Hegemonia, hegemonismo
Luciano Siqueira
A hegemonia é condição sine qua non da direção – na luta política, sobretudo. Palmas para a corrente, grupo ou partido que a alcança. Sinal de competência, reflexo da capacidade de se sobrepor em ambiente complexo, pleno de contradições e entrechoques. Produto da clareza de propósitos e da habilidade tática.
À semelhança da conquista do poder, mantê-la todavia em certo sentido é mais difícil do que conquistá-la. Porque o exercício da hegemonia requer descortino largo, para além do imediato, perspectiva estratégica. E uma boa dose de paciência, proporcional à dimensão do processo em curso.
O bom exercício da hegemonia requer amplitude e flexibilidade. Afinal, a hegemonia se faz em relação a um conjunto em geral heterogêneo, comportando interesses díspares e via de regra legítimos.
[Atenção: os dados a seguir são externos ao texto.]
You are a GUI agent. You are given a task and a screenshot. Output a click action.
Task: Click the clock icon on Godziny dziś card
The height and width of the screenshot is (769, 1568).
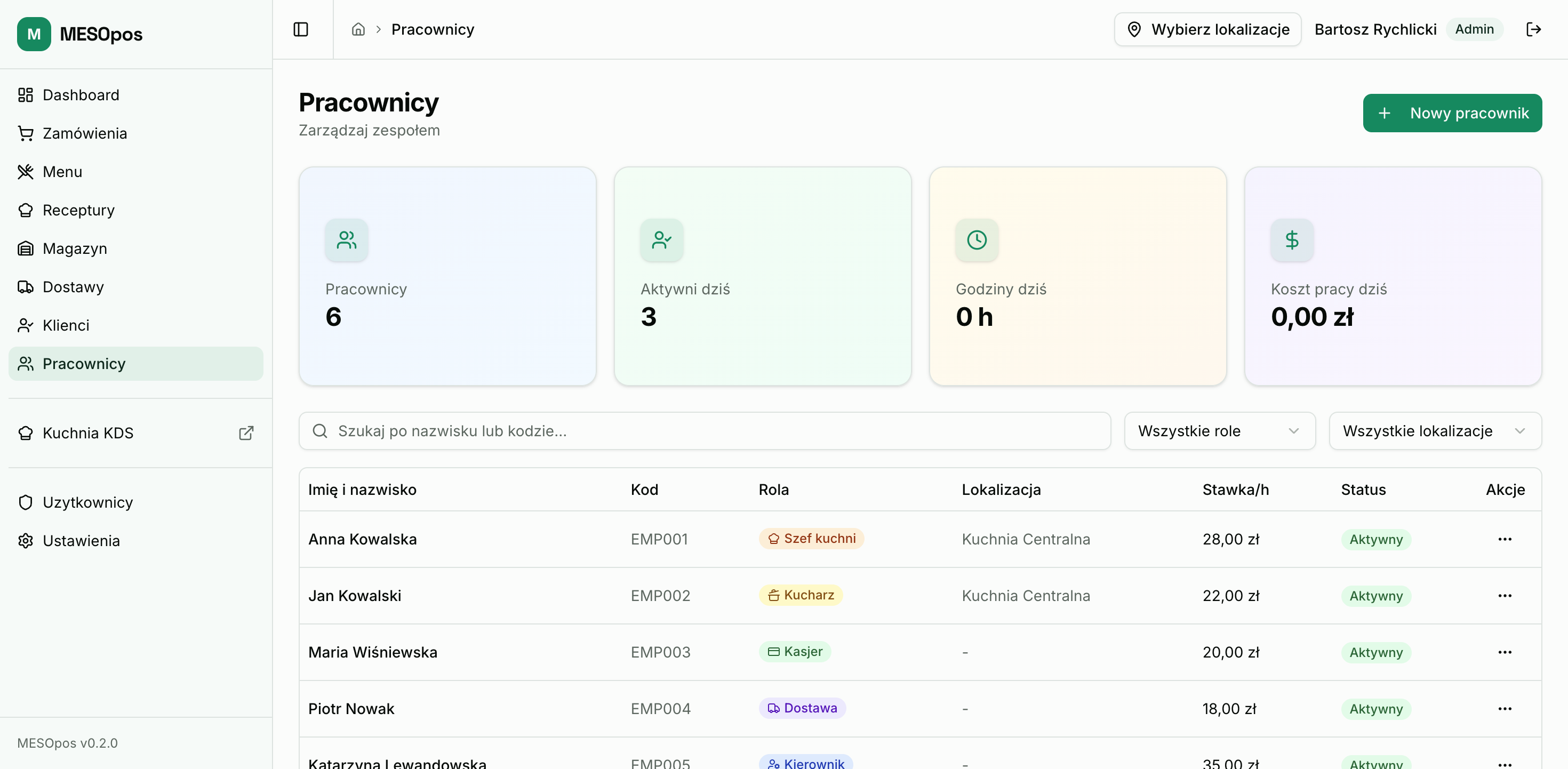coord(977,240)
No polo oposto, exercer a hegemonia mirando o próprio umbigo é a negação da conquista, o atalho mais fácil para perdê-la adiante. A exacerbação dos próprios interesses, esmagando as forças aliadas sobre as quais a força hegemônica se sobrepõe resvala para o hegemonismo.
O hegemonismo é a antessala do autoisolomento.
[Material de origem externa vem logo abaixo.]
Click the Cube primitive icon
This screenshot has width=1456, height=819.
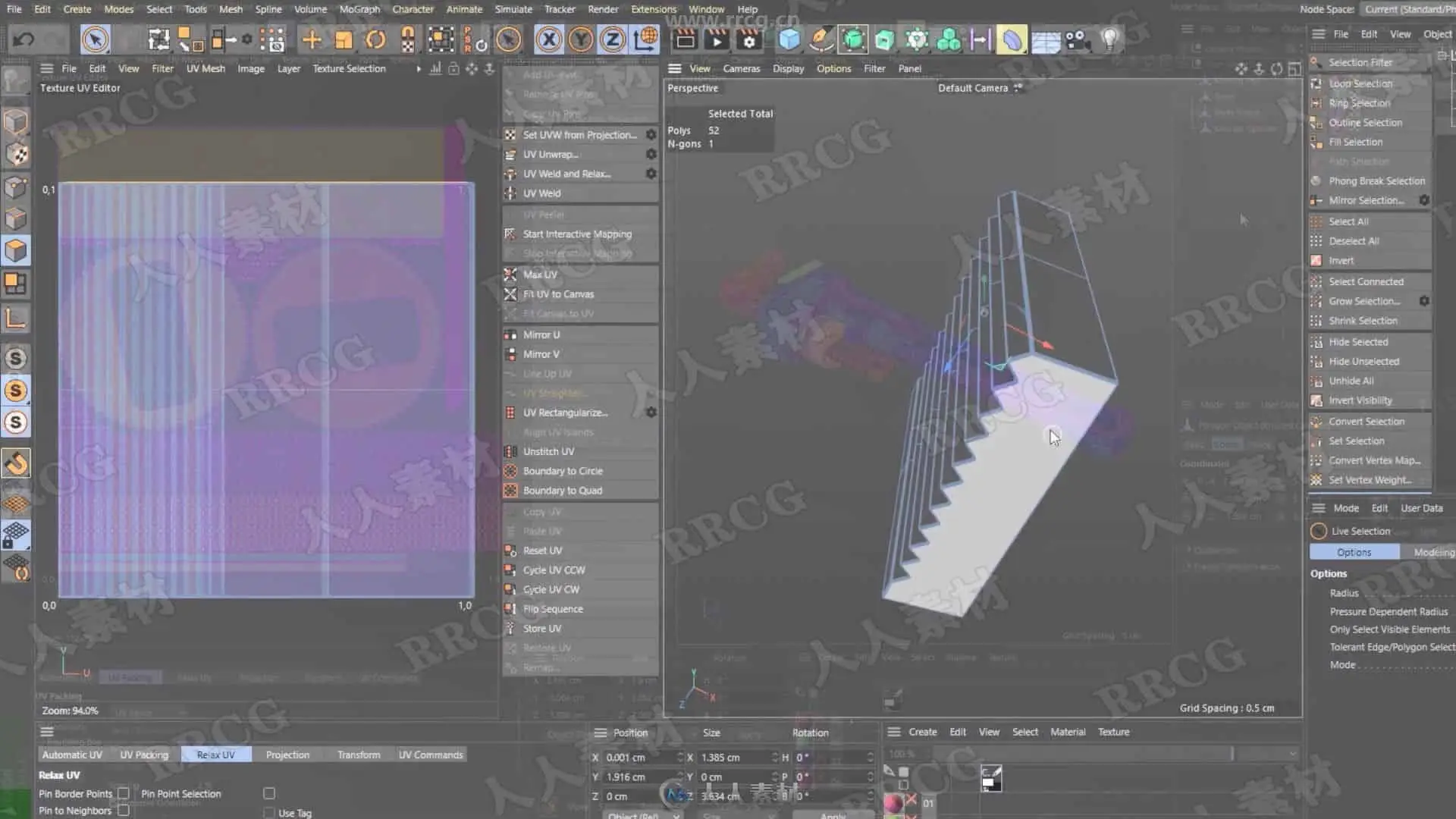click(x=789, y=39)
Parece uma tese, mas não é. Apenas um comentário modesto, fruto da observação empírica de quase três décadas de envolvimento com a chamada grande política e a propósito desse instante em que, no plano federal e nos estados, está em andamento a montagem dos novos governos.
Frentes partidárias amplas lograram o êxito eleitoral. Agora se preparam para governar, presumivelmente de modo compartilhado. Todos os partidos desejam tomar parte na administração, consideram que têm uma contribuição a dar. E, óbvio, prestigiados, supõem que se fortalecerão perante suas bases. Mas a porca pode entortar o rabo se os entendimentos forem contaminados pelo vírus hegemonista. Aí uma assimetria exagerada, em favor do partido hegemônico, só trará dificuldades, inclusive à governabilidade. E, em médio prazo, por mais que sacie o apetite por cargos e posições, a corrente preponderante se enfraquecerá. Autista, verá trincar-se a coligação construída para a disputa eleitoral.
Ascensão e queda, nesses casos, parecem compor uma curvainescapável. Com todas as consequências que possam advir, até mesmo encurtar a vigência do ciclo transformador em curso.
Daí, equilíbrio e uma dose de bom senso só fariam bem aos que têm as rédeas da montagem dos governos.